WORK INSTRUCTION: Each record that comes next should be output exactly; pictures do not belong in the copy.

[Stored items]
*****

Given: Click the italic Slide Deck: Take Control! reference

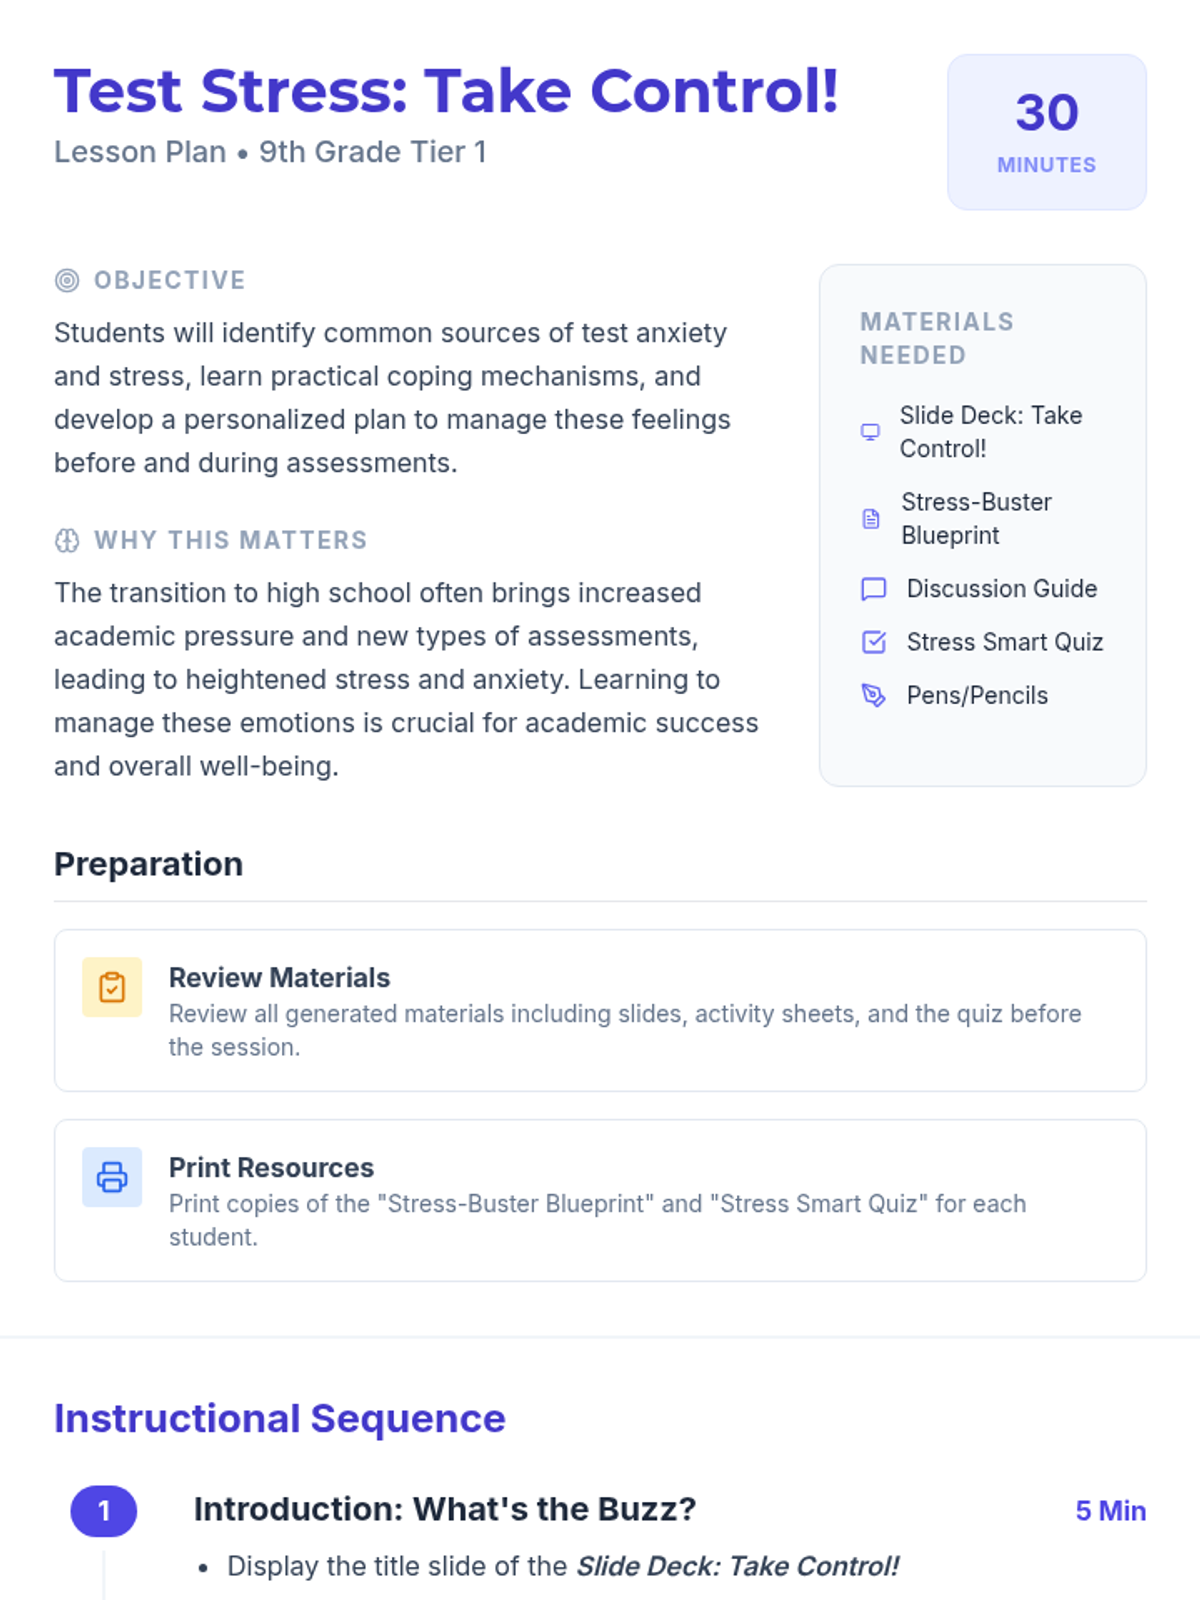Looking at the screenshot, I should 738,1566.
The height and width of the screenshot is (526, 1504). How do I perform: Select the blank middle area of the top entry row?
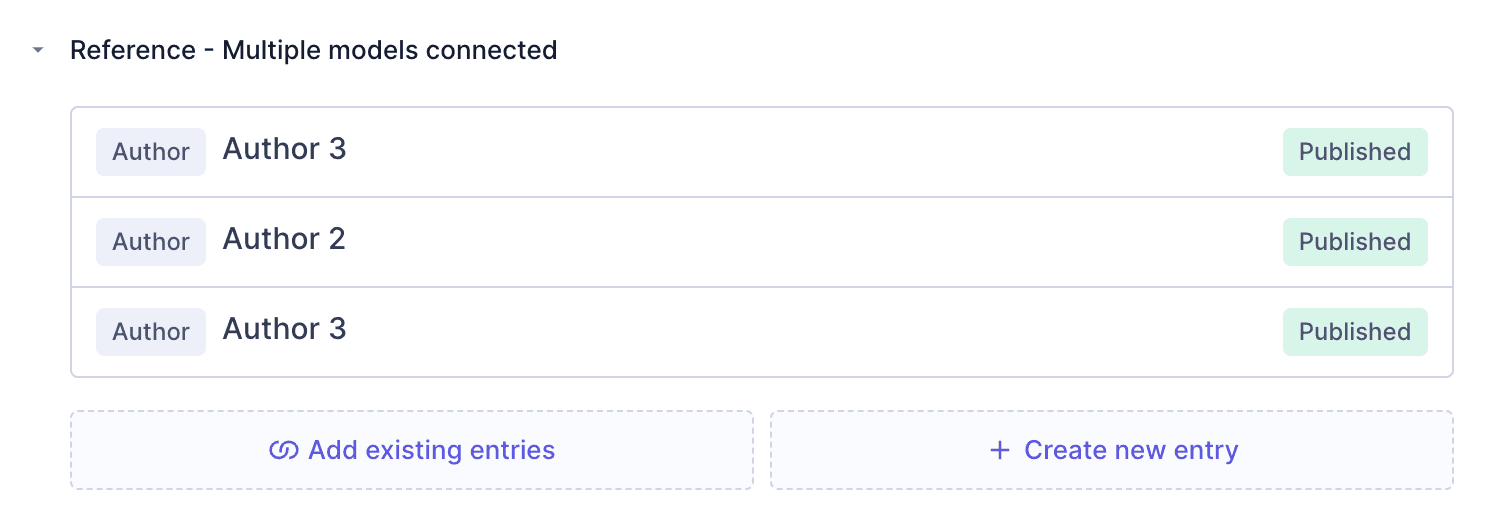point(800,152)
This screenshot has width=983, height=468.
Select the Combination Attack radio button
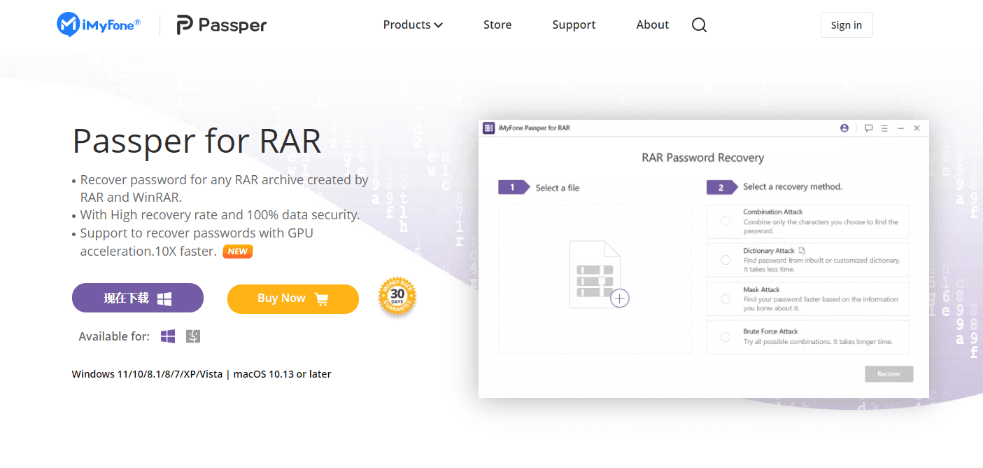click(725, 221)
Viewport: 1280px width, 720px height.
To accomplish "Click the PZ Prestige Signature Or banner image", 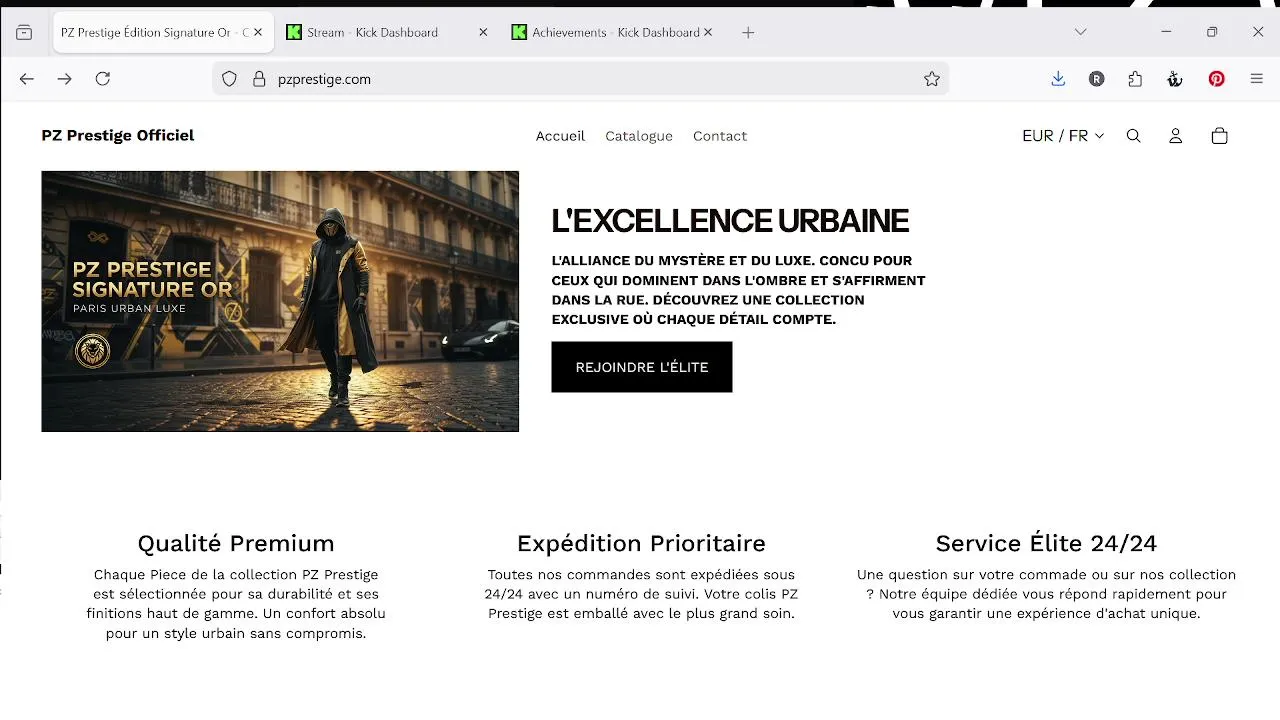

*****

THE ANSWER:
Given: Click the italic Slide Deck: Take Control! reference

Looking at the screenshot, I should 738,1566.
The height and width of the screenshot is (526, 1504). How do I perform: Select the blank middle area of the top entry row?
point(800,152)
This screenshot has width=983, height=468.
Select the Combination Attack radio button
click(725, 221)
Viewport: 1280px width, 720px height.
To accomplish "Click the PZ Prestige Signature Or banner image", 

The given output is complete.